With past albums delving into such heady topics as poverty in the inner city and war stories, it may not seem surprising that downtown-based singer-songwriter Jon Brooks’ newest work contains more humour than his past endeavours. What is surprising is that the humour is wrapped in another dark genre – Canadian murder ballads.
Brooks’s latest album, The Smiling & Beautiful Countryside, offers social commentary while avoiding heavy-handedness or moralizing.
“I wanted to basically do an album of songs that interested me thematically and sonically instead of going on the fool’s errand of writing songs that I think will get me airplay on CBC radio,” he said.
Despite its often-dark subject matter, Brooks said he aims to write songs that are “spiritually uplifting and politically relevant.”
The Smiling & Beautiful Countryside ranges from comic hyperbole to the stark and horrifying acknowledgment of missing First Nations women in Canada. Still, Brooks acknowledges there are certain challenges faced by some he himself has never had to deal with.
“It doesn’t help that I’m a fat, white guy in my 40s,” he said.
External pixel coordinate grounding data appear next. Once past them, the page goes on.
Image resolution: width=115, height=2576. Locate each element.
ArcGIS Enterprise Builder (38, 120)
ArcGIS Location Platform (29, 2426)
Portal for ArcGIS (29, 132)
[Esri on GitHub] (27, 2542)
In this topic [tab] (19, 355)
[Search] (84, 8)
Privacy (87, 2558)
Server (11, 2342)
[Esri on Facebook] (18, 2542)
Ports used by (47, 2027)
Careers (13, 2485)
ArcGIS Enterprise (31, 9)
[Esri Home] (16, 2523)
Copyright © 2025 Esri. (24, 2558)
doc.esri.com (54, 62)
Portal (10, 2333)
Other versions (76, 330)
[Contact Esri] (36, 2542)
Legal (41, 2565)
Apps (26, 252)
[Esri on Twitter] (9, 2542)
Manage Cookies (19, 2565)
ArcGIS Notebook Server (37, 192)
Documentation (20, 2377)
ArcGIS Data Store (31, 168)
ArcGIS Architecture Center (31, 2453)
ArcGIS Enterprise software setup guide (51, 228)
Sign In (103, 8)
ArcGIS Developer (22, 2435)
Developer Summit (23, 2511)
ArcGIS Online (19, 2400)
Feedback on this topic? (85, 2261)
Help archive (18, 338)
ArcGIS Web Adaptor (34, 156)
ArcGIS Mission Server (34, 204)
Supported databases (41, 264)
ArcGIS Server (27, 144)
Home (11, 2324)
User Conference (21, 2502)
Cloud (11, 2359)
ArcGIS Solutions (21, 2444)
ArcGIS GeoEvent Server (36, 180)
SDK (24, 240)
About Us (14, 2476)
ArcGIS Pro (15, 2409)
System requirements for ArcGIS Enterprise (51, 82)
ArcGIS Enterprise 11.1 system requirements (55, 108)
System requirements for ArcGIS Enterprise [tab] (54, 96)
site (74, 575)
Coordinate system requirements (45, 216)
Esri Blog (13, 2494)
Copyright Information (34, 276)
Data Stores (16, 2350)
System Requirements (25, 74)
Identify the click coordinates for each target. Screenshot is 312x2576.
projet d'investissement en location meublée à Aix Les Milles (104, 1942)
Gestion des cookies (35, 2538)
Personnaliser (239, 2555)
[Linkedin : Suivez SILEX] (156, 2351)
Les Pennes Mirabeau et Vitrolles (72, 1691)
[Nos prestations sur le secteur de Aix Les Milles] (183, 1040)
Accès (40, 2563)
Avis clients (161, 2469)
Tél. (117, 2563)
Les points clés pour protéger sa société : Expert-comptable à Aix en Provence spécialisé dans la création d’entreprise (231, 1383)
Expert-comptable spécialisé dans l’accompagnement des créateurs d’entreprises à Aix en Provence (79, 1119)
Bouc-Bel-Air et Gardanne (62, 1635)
The Smiling & Beautiful Countryside focuses on two types of killers – the human and the corporate. As with Brooks’ other works, the theme provides an undercurrent throughout the album. While the singer/songwriter said he does not set out to create concept albums, his works naturally tend toward having overarching themes.
“It starts naturally, but then I wind up approaching it almost like a collection of short stories,” he said. “I always think a song’s more impotent on its own than it is when it’s part of looking at the full spectrum of an idea.”
Brooks’ music career was interrupted when he stepped away to work on more lucrative endeavours and returned to university to get a degree. During that time, he worked as an usher at the Princess of Wales Theatre, a bike courier and a beer brewer for Steam Whistle among other gigs.
“It wasn’t until I married a woman with money who encouraged me to get back into it that I decided I could pursue this as a career,” he said.
While many artists love playing to a hometown crowd, Brooks has mixed feelings about his upcoming album release show at Hugh’s Room, where he hopes to see more than just familiar faces in the crowd when he performs early next month.
While he appreciates the support, he wants to feel his music is appreciated and not that people are coming out to catch his show simply because they know him and want to show support.
“There’s nothing more dreary than doing this for 10 years, looking out and seeing your cousin in the crowd,” he said.
Brooks will play Hugh’s Room, 2261 Dundas St. West, on Wednesday, April 8.